This notebook is a incomplete first try to execute rail_bpz using the dp0.2 data

### IMPORTS

In [None]:
import time
import os
import matplotlib.pyplot as plt
import numpy as np
import pandas as pd

from rail.core.utils import RAILDIR
from lsst.rsp import get_tap_service

%matplotlib inline 

In [None]:
import rail
import qp
import tables_io

from rail.core.data import TableHandle
from rail.core.stage import RailStage
from rail.core.utilStages import ColumnMapper, TableConverter

##from rail.creation.engines.flowEngine import FlowEngine, FlowPosterior

from rail.estimation.algos.bpz_lite import Inform_BPZ_lite, BPZ_lite

from rail.evaluation.evaluator import Evaluator

#for rail versions
help(rail)

In [None]:
service = get_tap_service()

assert service is not None
assert service.baseurl == "https://data.lsst.cloud/api/tap"

## General Configs

In [None]:
pd.set_option('display.max_rows', 20)

In [None]:
CURR_DIR = os.getcwd()
CURR_DIR, RAILDIR

## Reading DP0.2 data

In [None]:
max_rec = 1000
use_center_coords = "62, -37"
use_radius = "1.0"

In [None]:
bands = ['g', 'i', 'r', 'u', 'y', 'z']

mags = ""
for band in bands:
    mags+= f"scisql_nanojanskyToAbMag({band}_cModelFlux) AS mag_{band}_cModel, {band}_cModelFluxErr, "

columns_query = f"objectId, {mags}coord_ra, coord_dec "

In [None]:
query = "SELECT " + columns_query + \
        "FROM dp02_dc2_catalogs.Object " + \
        "WHERE CONTAINS(POINT('ICRS', coord_ra, coord_dec), CIRCLE('ICRS', " + use_center_coords + ", " + use_radius + ")) = 1 " + \
        "AND detect_isPrimary = 1 " + \
        "AND r_extendedness = 1 " + \
        "AND scisql_nanojanskyToAbMag(r_cModelFlux) > 17.0 " + \
        "AND scisql_nanojanskyToAbMag(r_cModelFlux) < 23.0 "
print(query)

In [None]:
%%time
results = service.search(query, maxrec=max_rec)
print(type(results))
results = results.to_table()
print(type(results))
results_pd = results.to_pandas()
results_pd.info(memory_usage="deep")

In [None]:
results_pd.head()

---

##  RAIL BPZ

In [None]:
DS = RailStage.data_store
DS.__class__.allow_overwrite = True

In [None]:
columns_remmap = {
"objectId": "id",
"coord_ra": "coord_ra",
"coord_dec": "coord_dec",
"mag_g_cModel": "mag_g_lsst",
"g_cModelFluxErr": "mag_err_g_lsst",
"mag_i_cModel": "mag_r_lsst",
"i_cModelFluxErr": "mag_err_r_lsst",
"mag_r_cModel": "mag_i_lsst",
"r_cModelFluxErr": "mag_err_i_lsst",
"mag_u_cModel": "mag_u_lsst",
"u_cModelFluxErr": "mag_err_u_lsst",
"mag_y_cModel": "mag_y_lsst",
"y_cModelFluxErr": "mag_err_y_lsst",
"mag_z_cModel": "mag_z_lsst",
"z_cModelFluxErr": "mag_err_z_lsst",
"detect_isPrimary": "detect_isPrimary"
}

col_remapper_train = ColumnMapper.make_stage(name='col_remapper_train', columns=columns_remmap)
table_conv_train = TableConverter.make_stage(name='table_conv_train', output_format='numpyDict')
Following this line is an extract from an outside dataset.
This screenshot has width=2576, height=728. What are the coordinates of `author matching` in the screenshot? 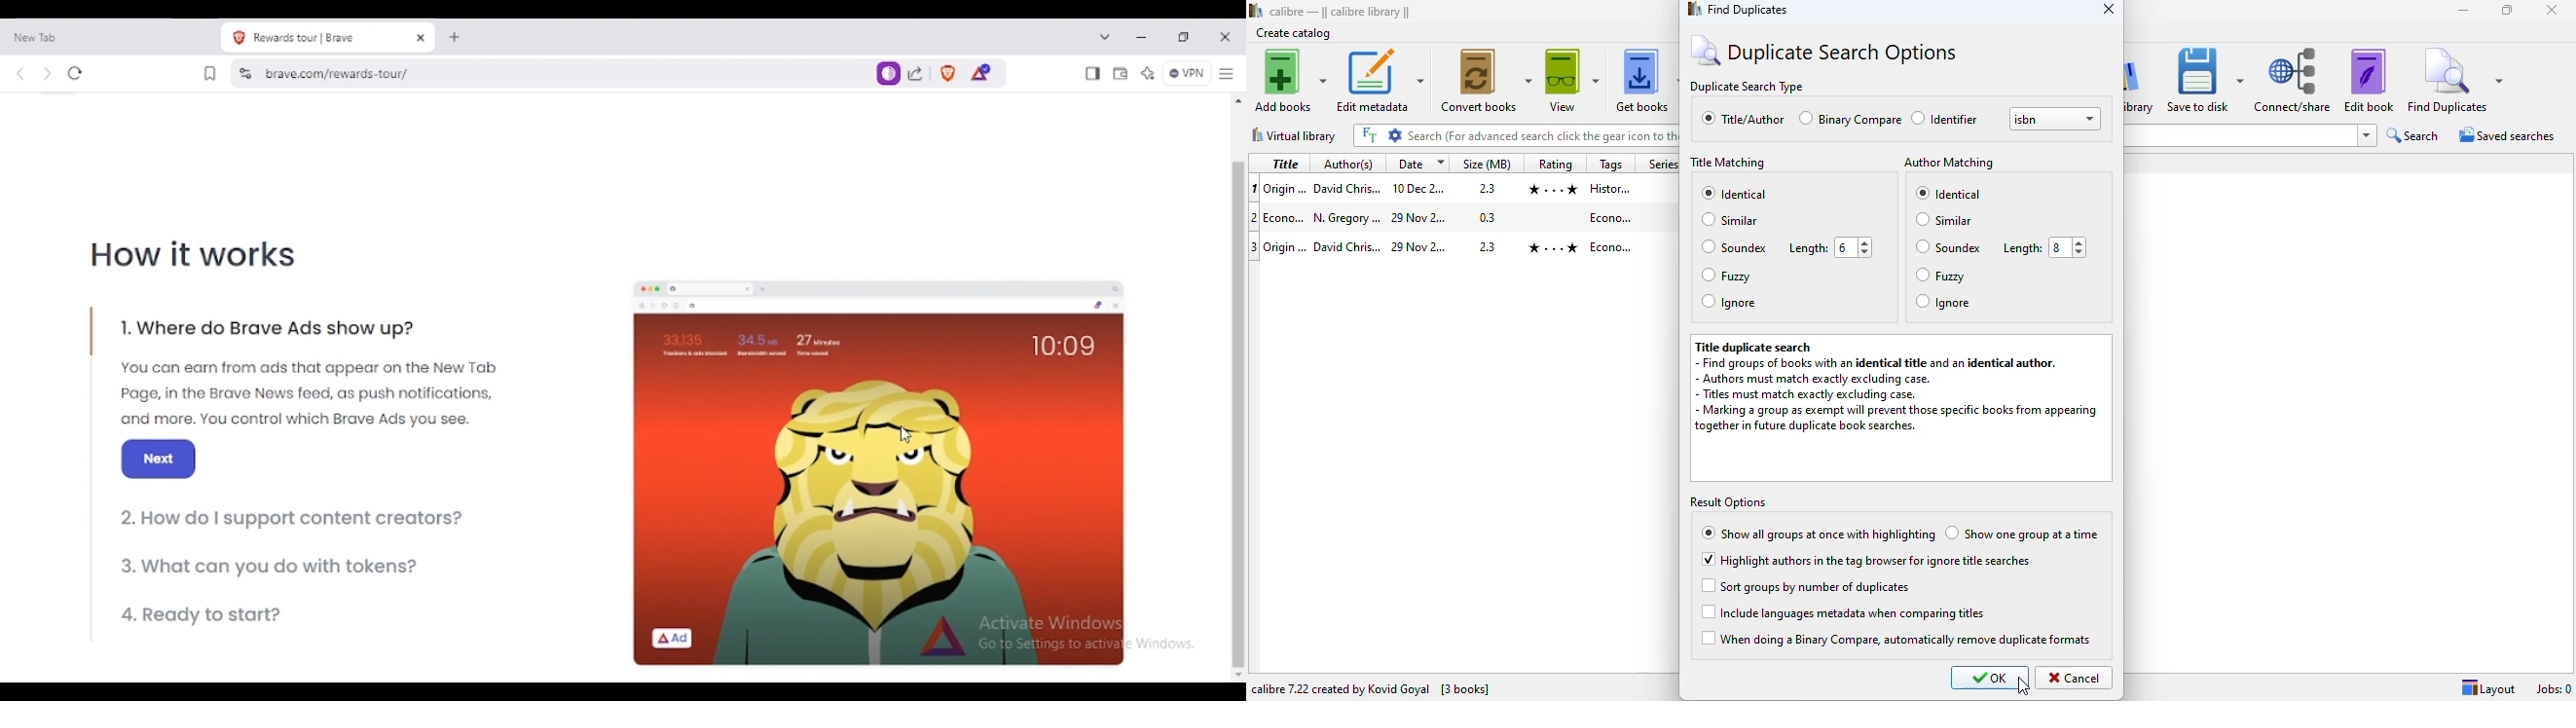 It's located at (1950, 163).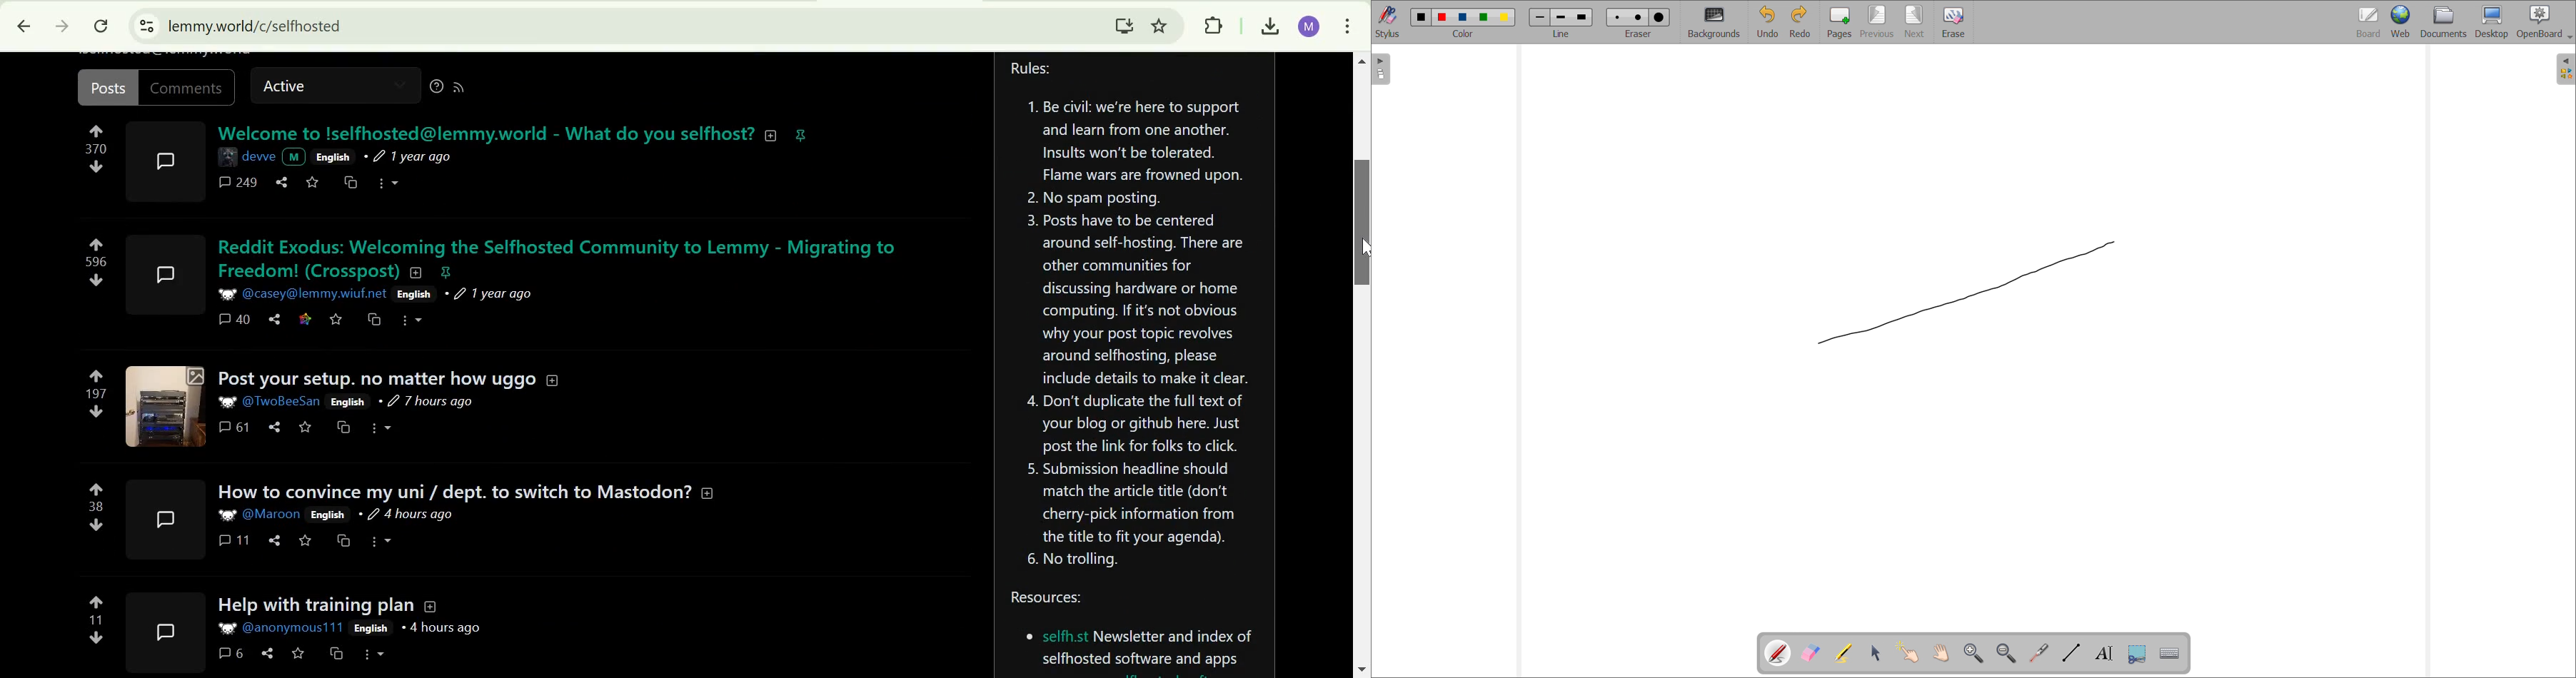 This screenshot has width=2576, height=700. Describe the element at coordinates (295, 157) in the screenshot. I see `picture` at that location.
results_remmaped = col_remapper_train(results_pd)
## the redshift value is required and it is going to come from other surveys 
results_remmaped.data["redshift"] = 1

train_data = table_conv_train(results_remmaped)
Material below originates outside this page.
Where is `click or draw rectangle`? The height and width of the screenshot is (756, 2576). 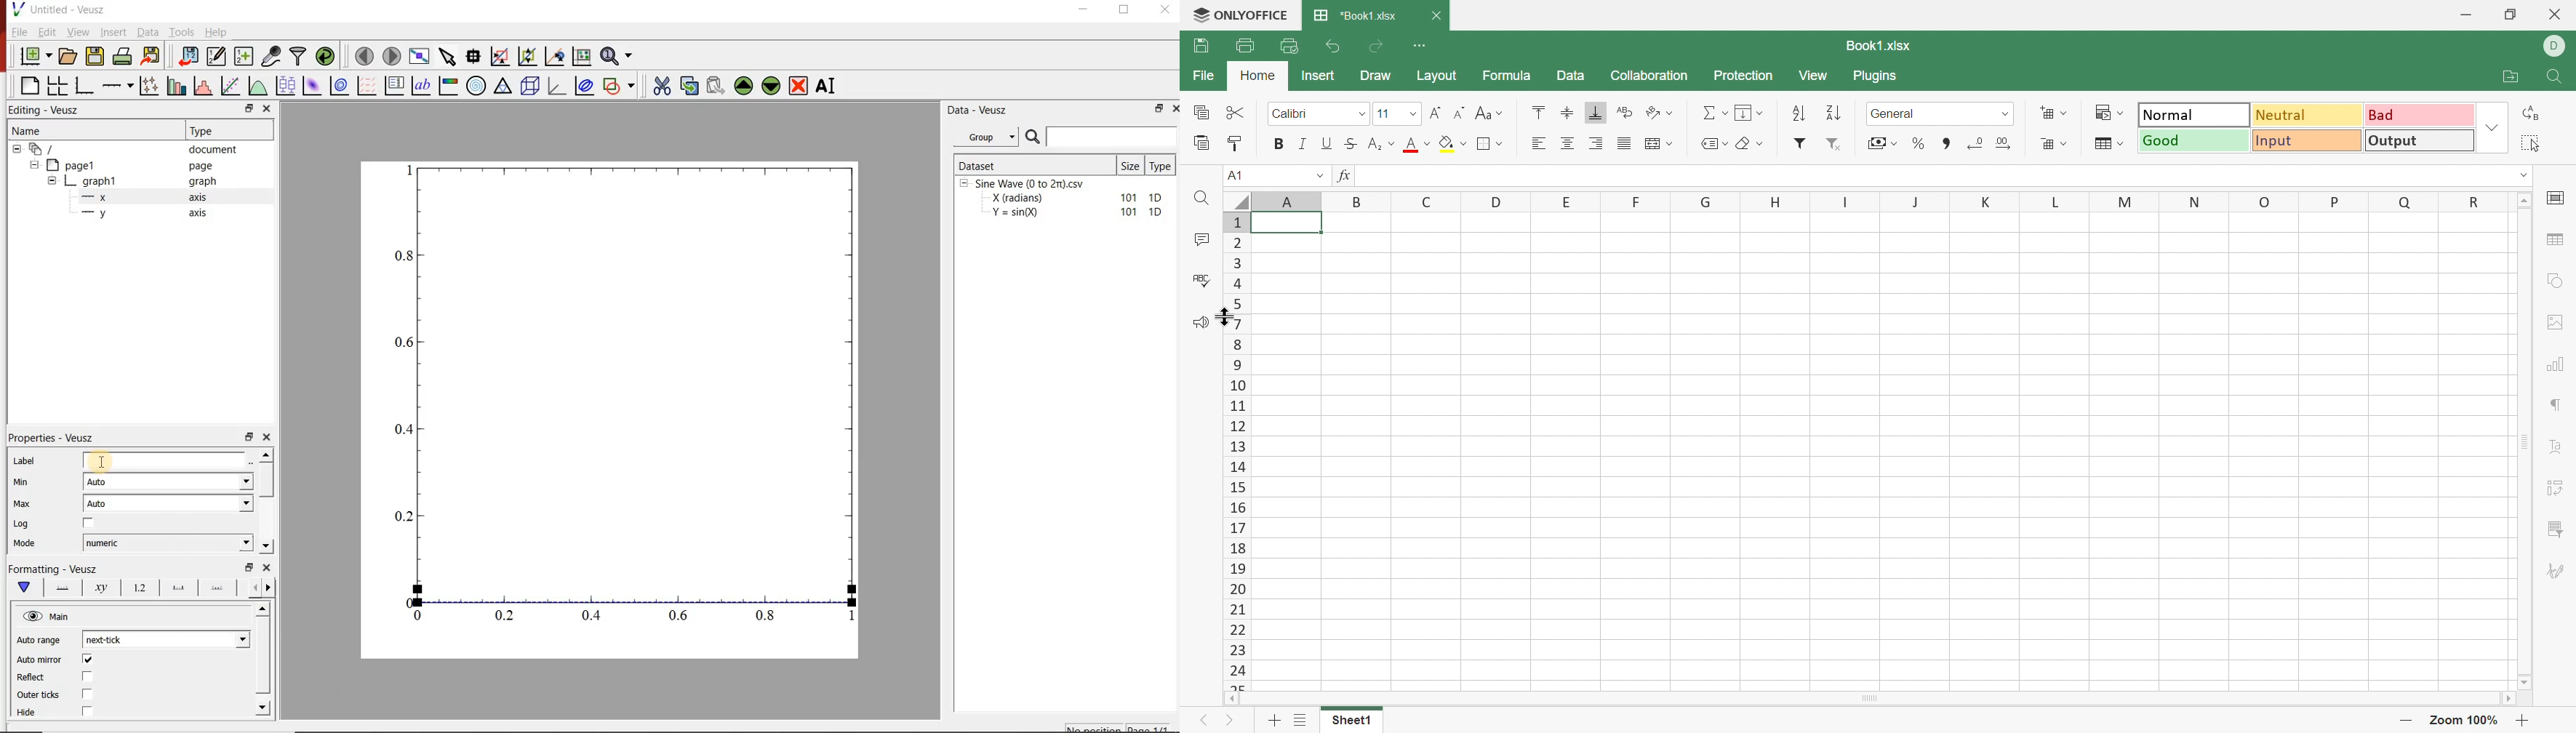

As we can see, ceci stages basically configures the name and some configuration, so that when the stage runs, it return a TableHander, such as a PqHandler, Hdf5Handle or FitsHandle. 
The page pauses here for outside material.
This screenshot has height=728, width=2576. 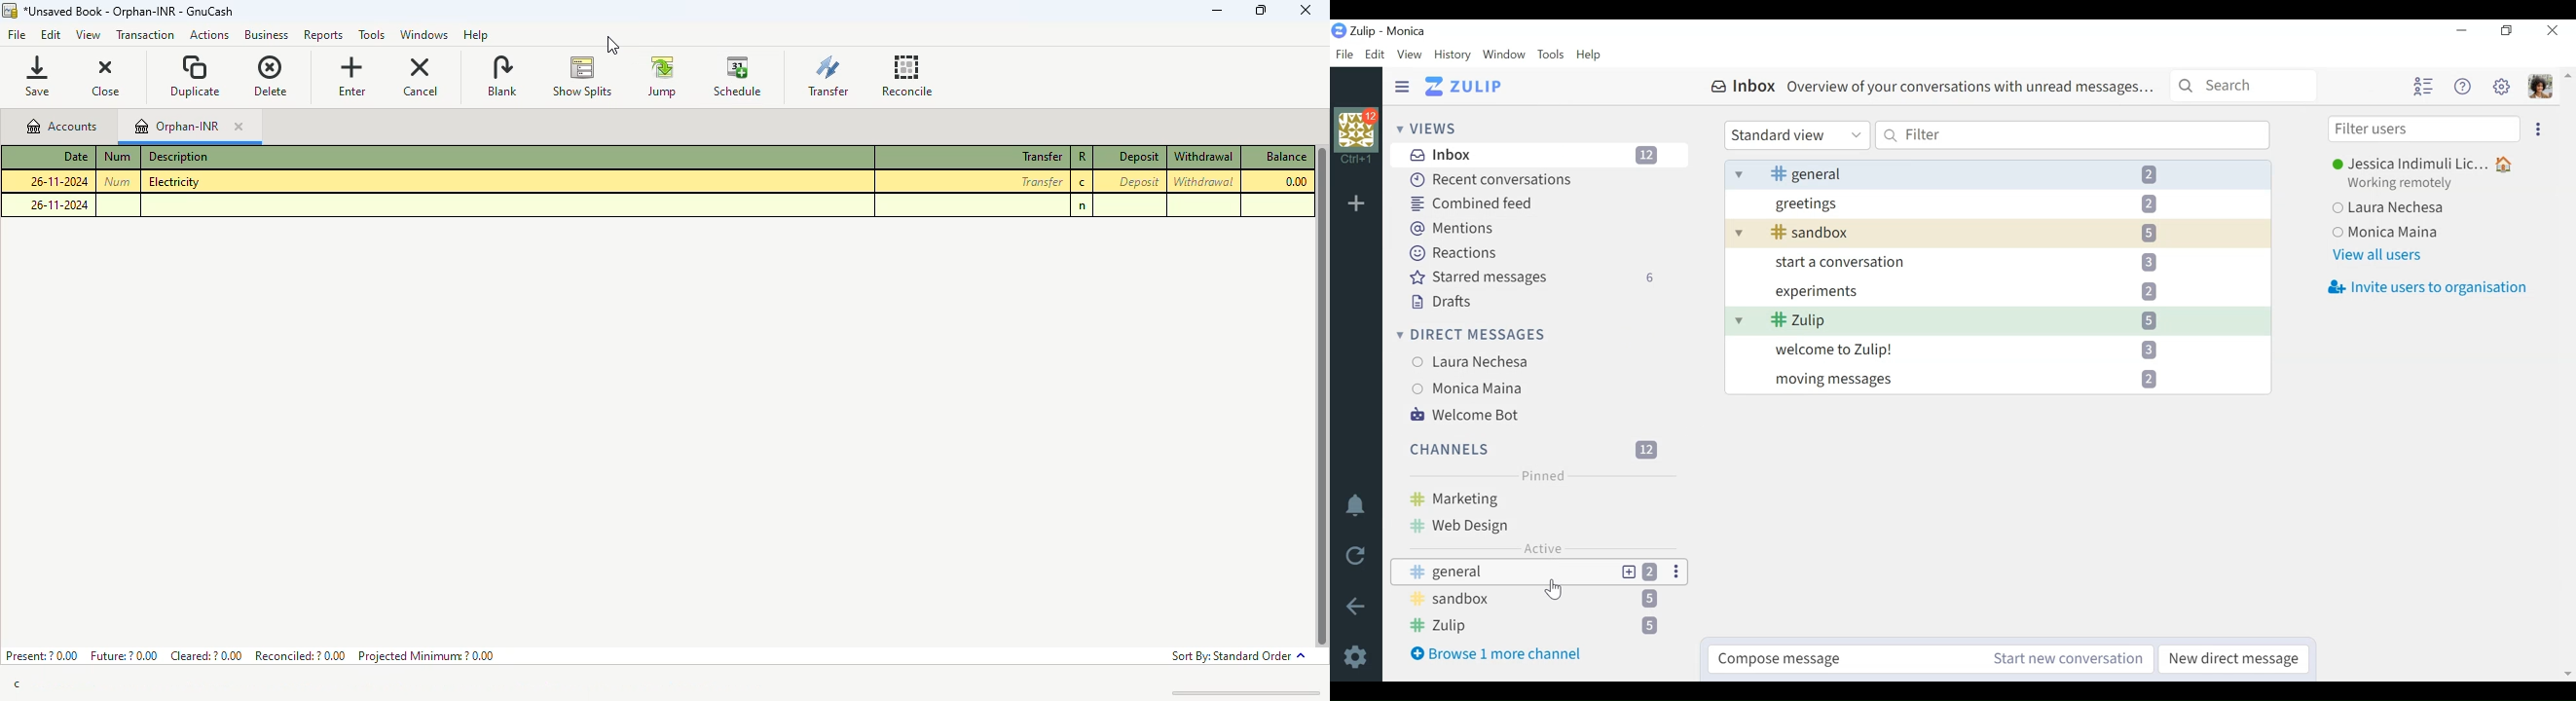 What do you see at coordinates (326, 36) in the screenshot?
I see `reports` at bounding box center [326, 36].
obs: For machine leaning algorithms if may be necessary to configure a flowHandler too.

In [None]:
type(results_remmaped), type(train_data)

In [None]:
DS

In [None]:
test_table = tables_io.convertObj(train_data.data, tables_io.types.PD_DATAFRAME)
test_table.head()

Here we should have somewhere a redshift result from other surveys.

### PRIORS - Inform

In [None]:
columns_file = os.path.join(CURR_DIR, '../configs/bpz.columns')
inform_bpz = Inform_BPZ_lite.make_stage(
    name='inform_bpzlite', 
    input="inprogress_output_table_conv_train.hdf5", 
    model='trained_BPZ_output.pkl', ##cria o arquivo de treinamento pra usar depois
    hdf5_groupname='', 
    columns_file=columns_file
)

In [None]:
%%time
returned = inform_bpz.inform(train_data)

___

## Posterior -> Estimate


In [None]:
estimate_bpz = BPZ_lite.make_stage(
    name='estimate_bpz', 
    hdf5_groupname='', 
    columns_file=columns_file, 
    model=inform_bpz.get_handle('model'))

In [None]:
bpz_estimated = estimate_bpz.estimate(train_data)

In [None]:
#help(bpz_estimated())
bpz_estimated().build_tables()

results_tables = tables_io.convertObj(bpz_estimated().build_tables()['ancil'], tables_io.types.PD_DATAFRAME)
results_tables

In [None]:
test_data_orig = results_remmaped.data

evaluator = Evaluator.make_stage(name=f'bpz_eval', truth=test_data_orig)
result_dict = evaluator.evaluate(bpz_estimated, test_data_orig)

In [None]:
results_tables = tables_io.convertObj(result_dict.data, tables_io.types.PD_DATAFRAME)
results_tables.head()

___
## Resultado pz x spec-z

In [None]:
zmode = bpz_estimated().ancil['zmode']

In [None]:
plt.figure(figsize=(8,8))
plt.scatter(train_data()['redshift'],zmode,s=1,c='k',label='simple bpz mode')
plt.plot([0,3],[0,3],'r--');
plt.xlabel("true redshift")
plt.ylabel("bpz photo-z")

## Conslusion 

The results obtained made sense since we need a trained file or to train the algorithm and since we are using dp0.2 we do not have a training set. For that we would have to have a redshift column. But it is still possible to run the algorithm with an untrained set.